PURIFIED I-KAPPA-B-BETA IS INACTIVATED UPON DEPHOSPHORYLATION

In uninduced cells, the NF-kappa-B transcription factor resides in the cytoplasm in complex with an inhibitory protein, I-kappa-B. I-kappa-B is a specific inhibitor of DNA binding and apparently prevents nuclear uptake of NF-kappa-B. Stimulation of cells, for instance with the cytokine tumor necrosis factor, releases I-kappa-B and allows nuclear translocation and DNA binding of NF-kappa-B to regulatory DNA sequences in many genes. We recently reported on the purification of a major form of I-kappa-B, referred to as I-kappa-B-alpha, with a molecular size of 37 kDa. Here, we purified and characterized I-kappa-B-beta, a chromatographically distinct second form of I-kappa-B. I-kappa-B-beta has a size of 43 kDa and, as I-kappa-B-alpha, an acidic isoelectric point between 4.8 and 5.0. Both forms of I-kappa-B were inactivated by a treatment with protein kinases A and C in vitro.

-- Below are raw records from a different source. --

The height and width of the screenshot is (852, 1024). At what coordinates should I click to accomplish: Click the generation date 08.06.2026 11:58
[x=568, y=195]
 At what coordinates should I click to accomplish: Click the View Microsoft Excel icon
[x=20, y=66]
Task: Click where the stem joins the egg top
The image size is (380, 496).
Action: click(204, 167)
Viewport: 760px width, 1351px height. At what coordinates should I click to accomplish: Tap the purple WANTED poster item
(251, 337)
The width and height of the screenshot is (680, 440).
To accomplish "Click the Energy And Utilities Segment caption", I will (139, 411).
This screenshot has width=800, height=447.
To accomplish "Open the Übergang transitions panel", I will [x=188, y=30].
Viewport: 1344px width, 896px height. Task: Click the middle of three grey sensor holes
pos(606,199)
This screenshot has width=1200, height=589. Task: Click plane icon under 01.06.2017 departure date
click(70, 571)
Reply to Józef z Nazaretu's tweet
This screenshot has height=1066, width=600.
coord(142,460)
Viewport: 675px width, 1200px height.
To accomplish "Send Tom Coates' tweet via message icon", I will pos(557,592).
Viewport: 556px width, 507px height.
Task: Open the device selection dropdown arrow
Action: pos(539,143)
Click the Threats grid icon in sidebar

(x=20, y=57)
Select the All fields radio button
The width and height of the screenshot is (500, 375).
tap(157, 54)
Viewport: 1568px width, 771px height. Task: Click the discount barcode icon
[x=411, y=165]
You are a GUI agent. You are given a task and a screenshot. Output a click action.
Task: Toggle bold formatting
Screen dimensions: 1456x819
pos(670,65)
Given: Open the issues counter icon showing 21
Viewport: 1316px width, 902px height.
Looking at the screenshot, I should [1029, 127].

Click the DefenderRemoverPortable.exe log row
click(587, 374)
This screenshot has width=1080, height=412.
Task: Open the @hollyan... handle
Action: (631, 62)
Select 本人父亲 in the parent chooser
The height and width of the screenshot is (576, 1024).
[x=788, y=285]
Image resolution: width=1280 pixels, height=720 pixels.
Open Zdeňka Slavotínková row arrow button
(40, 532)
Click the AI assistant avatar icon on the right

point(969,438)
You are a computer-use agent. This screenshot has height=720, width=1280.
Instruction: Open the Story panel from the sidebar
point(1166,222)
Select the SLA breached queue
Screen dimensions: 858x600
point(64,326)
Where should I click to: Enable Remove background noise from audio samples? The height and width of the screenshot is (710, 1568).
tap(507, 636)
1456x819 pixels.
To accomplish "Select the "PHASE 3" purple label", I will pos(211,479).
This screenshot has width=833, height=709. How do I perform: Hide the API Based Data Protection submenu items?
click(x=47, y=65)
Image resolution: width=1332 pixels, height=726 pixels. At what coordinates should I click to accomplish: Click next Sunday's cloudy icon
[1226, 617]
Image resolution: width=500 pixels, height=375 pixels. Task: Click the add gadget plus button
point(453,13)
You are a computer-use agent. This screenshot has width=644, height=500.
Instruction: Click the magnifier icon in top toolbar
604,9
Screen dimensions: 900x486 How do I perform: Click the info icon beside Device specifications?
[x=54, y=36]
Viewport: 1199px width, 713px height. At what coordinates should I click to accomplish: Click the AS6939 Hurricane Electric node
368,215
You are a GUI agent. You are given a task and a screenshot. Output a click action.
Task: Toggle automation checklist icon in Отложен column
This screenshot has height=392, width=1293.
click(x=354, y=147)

In contrast to I-kappa-B-alpha, I-kappa-B-beta lost its inhibiting activity upon a treatment with phosphatase. Phosphatase treatment also released active NF-kappa-B from its inactive complex with I-kappa-B-beta suggesting that the activation of NF-kappa-B in intact cells might not only rely on phosphate transfer onto I-kappa-B but also on phosphate removal from one form of I-kappa-B.